Inoffizieller Wahlkampfstart über den Dächern Wiens: Neos-Chef Matthias Strolz präsentiert sein politisches Manifest in Buchform – Titel: "Mein neues Österreich – Heimat großer Chancen".

Foto: Jünnemann

Wien – Hängt sie höher! Wen? Na, die Freiheit. Sie ist ein Kernthema, mit dem Neos-Gründer und Parteichef Matthias Strolz "die nächste Stufe" der pinken Rakete zünden will. Die soll, wenn es nach ihm geht, die "Bürgerbewegung" nach fünf Jahren in die Regierung katapultieren. Wunschweise in eine schwarz-grün-pinke Dreierkoalition, aber auch mit der SPÖ wäre es "okay", hatte Strolz unlängst gesagt. Um dorthin zu gelangen, braucht es genug Schubkraft der Wählerinnen und Wähler, und die möchte Strolz auch mit seinem neuen Buch, das er am Mittwoch präsentierte, von sich und seiner Partei überzeugen.

Faire Chancengesellschaft

Das Ziel lautet: "freie Chancengesellschaft", in der jeder Mensch "sein eigenes Leben nach eigenem Maßstab leben kann". Das setze aber voraus, "dass wir die Freiheit wieder höher hängen", sagte Strolz, denn seine Gesellschaftsdiagnose lautet: "Das Land ist freiheitsmüde geworden."

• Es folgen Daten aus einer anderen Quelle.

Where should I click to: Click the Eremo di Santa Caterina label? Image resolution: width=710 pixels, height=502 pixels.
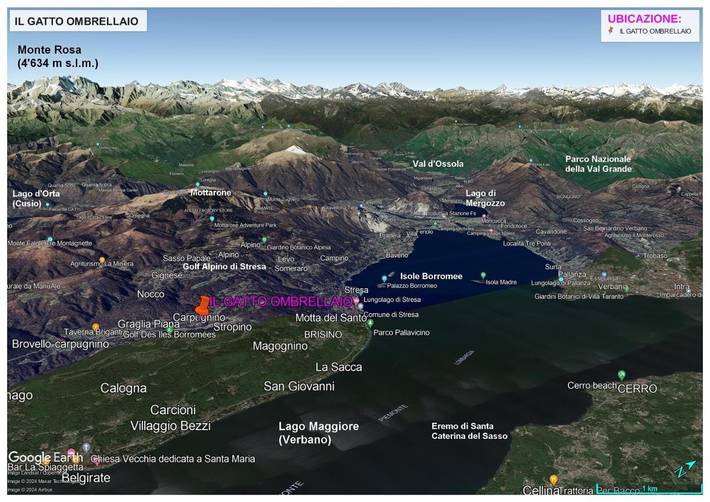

Strolz zitiert im Buch den antiken Staatsmann Perikles: "Zum Glück brauchst du Freiheit, zur Freiheit brauchst du Mut." Ausgehend davon lässt sich der pinke Politikentwurf durchdeklinieren. Freiheit setzt die Fähigkeit zur Freiheit voraus. Sie ist kein Selbstläufer, sie meint Eigenverantwortung, und braucht Chancen, die genutzt werden können.

Demokratie braucht Bürger

Gegen die Freiheitsmüdigkeit will der Chef der Pinken im Wahlkampf ankämpfen – die passende Lektüre dazu hat er selbst verfasst. Und wenn ein Buch den Titel Mein neues Österreich – Heimat großer Chancen trägt, dann muss sich das "Ich" hinter dem "Mein" auch "greifbar machen", wie Strolz sagte. Er erzählt also seine 43 Lebensjahre als die Geschichte vieler Chancen, "die ich genutzt habe, tüchtig, wie Vorarlberger Bergbauernkinder sind", die er aber auch als "glückliches Privileg" in dem Sinne empfunden habe, dass es "Bürgerrechte" bzw. "Rechte des und der Einzelnen in unserem Gemeinwesen" seien, die eben nicht überall selbstverständlich seien. In seiner Diplomarbeit bedankte sich Strolz 1998 denn auch bei den "Bürgerinnen und Bürgern der Republik Österreich", die ihm durch Stipendien ein Studium ermöglicht hätten.

Die "charakterfeste Mitte"

Überhaupt setzt Strolz viel in die Bürgerinnen und Bürger: "Der wichtigste Job in einer Demokratie ist der des Bürgers und der Bürgerin." Sie geben die Richtung vor: "Das ist der Kern der Demokratie." Und da beansprucht Strolz selbstbewusst den Platz zwischen "Linkspopulismus und Rechtspopulismus": Wer Neos wähle, entscheide sich für die "charakterfeste Mitte", schreibt er im Buch.

Den angesprochenen Linkspopulismus sieht er zumindest "an jedem zweiten Tag ein bissl" bei SPÖ-Chef Bundeskanzler Christian Kern, den er ansonsten "eher wechselhaft" einordnet: "Ja, nein, ja, nein." Bei den Grünen wiederum sei "ein bisschen Linkspopulismus zu Hause". Ihnen bescheinigt der Neos-Chef "keine Veränderungskraft" und überdies würden sie den "Steigbügelhalter für SPÖ und ÖVP" abgeben wollen. Außerdem "verstehen sie nix von Wirtschaft" – darum "klare Abgrenzung zu den Grünen".

Atout Wirtschaft

Apropos Wirtschaft. In diesem Thema erkennt Strolz auch in der neuen türkisgefärbten Volkspartei unter dem designierten Parteichef Außenminister Sebastian Kurz eine offene Flanke, die die Neos im Wahlkampf angreifen wollen: "Wer kann Wirtschaft? Da landen sie unmittelbar bei Neos", sagte Strolz unter Verweis auf Kurz' gescheiterten Abwerbeversuch bei Neos-Mandatar Sepp Schellhorn, den der gern als Wirtschaftsminister ködern wollte.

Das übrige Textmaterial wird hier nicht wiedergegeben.